* _Exercise aim_
Gather up every line from the entries below that uses the word "Select".

* _Exercise inputs_

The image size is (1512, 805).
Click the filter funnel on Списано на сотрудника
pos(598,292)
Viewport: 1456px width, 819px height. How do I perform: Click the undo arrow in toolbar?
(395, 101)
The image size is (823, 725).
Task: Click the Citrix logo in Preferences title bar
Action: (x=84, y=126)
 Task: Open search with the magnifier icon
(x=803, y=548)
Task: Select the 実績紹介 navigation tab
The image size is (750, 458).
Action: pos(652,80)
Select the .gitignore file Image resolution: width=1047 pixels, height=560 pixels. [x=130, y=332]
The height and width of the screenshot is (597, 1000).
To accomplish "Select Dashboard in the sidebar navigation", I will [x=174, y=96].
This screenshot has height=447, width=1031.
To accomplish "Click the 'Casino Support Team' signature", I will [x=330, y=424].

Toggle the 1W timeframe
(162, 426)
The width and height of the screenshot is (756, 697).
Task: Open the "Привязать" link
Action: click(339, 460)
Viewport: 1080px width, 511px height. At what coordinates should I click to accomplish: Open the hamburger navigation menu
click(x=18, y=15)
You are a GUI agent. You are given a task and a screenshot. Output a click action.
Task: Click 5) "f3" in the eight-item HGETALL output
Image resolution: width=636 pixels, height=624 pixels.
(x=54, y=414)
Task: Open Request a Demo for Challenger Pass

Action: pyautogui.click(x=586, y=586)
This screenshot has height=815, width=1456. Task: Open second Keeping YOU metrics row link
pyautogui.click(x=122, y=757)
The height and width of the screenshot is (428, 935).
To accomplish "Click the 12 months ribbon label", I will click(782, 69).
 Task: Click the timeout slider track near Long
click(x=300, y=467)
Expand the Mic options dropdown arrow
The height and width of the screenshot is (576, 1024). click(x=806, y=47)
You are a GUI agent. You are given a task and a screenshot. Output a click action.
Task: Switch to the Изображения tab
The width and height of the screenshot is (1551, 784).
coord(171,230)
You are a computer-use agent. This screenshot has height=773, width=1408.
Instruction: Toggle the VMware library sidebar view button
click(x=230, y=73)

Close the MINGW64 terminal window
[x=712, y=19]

* _Task result_
Task: Select the 実績紹介 navigation tab
Select the .gitignore file Image resolution: width=1047 pixels, height=560 pixels. [x=130, y=332]
To accomplish "Select Dashboard in the sidebar navigation", I will [x=174, y=96].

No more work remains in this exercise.